Justus Henry Nelson (1850–1937) established the first Protestant church in the Amazon basin and was a self-supporting Methodist missionary in Belém, Pará, Brazil for 45 years.
Justus was born December 22, 1850 in Menomonee Falls, Wisconsin, near modern-day Milwaukee, Wisconsin. His parents, James Hervey Nelson and Sarah Orelup Nelson were Wisconsin pioneers, later establishing an early farm in South Wayne, Wisconsin near the Illinois border. He was the second of nine children, the first six of which were boys, followed by three girls.
At 18, he attended Evansville Seminary for six months. He finally was able to attend Lawrence University for five years when he was 21, graduating with a B.A. It was there that he decided to be a preacher.

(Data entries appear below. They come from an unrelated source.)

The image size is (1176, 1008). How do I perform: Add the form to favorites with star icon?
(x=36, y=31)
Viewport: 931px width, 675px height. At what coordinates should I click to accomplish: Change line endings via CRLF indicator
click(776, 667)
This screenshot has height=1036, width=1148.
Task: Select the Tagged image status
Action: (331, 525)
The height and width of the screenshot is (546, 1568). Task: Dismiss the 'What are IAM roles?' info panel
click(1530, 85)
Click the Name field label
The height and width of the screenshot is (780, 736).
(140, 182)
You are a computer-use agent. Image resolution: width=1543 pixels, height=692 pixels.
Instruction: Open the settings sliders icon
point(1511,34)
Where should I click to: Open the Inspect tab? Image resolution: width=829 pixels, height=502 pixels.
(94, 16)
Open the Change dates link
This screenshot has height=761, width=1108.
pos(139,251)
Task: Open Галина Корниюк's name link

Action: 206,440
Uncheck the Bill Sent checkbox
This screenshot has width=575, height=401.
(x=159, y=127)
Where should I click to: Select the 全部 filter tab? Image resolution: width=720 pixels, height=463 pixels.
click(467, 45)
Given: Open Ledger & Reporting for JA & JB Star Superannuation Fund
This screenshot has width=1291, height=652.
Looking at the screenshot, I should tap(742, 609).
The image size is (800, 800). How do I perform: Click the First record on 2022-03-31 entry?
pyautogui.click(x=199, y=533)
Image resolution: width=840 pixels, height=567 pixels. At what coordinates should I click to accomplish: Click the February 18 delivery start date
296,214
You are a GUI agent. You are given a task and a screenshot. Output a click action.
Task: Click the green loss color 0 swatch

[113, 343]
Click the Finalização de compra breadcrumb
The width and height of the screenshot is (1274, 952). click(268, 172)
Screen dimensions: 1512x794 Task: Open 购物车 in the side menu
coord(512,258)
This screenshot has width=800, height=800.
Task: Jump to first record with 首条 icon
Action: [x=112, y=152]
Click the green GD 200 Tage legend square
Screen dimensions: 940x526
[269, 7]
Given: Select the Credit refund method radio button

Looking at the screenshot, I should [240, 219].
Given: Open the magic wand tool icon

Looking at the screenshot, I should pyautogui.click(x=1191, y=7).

He "studied Theology for four years at Boston University by borrowing $120 from Cousin Nelson Ladue and earned the rest preaching." He received a S.T.B. degree from the Boston University School of Theology.
He also studied "for two years at the Boston University School of Medicine to prepare himself to meet some of the emergencies he would inevitably be called on to alleviate."
While Justus was studying in Boston, he met Miss Fannie Bishop Capen, who had been born in Stoughton, Massachusetts in 1852. Her father's family had roots in Holland and France, and her mother's family had early New England roots. His family had been in New York for five generations before his parents moved to Wisconsin. She was working as a matron in an orphans home. They married on April 13, 1880 in Stoughton, Massachusetts.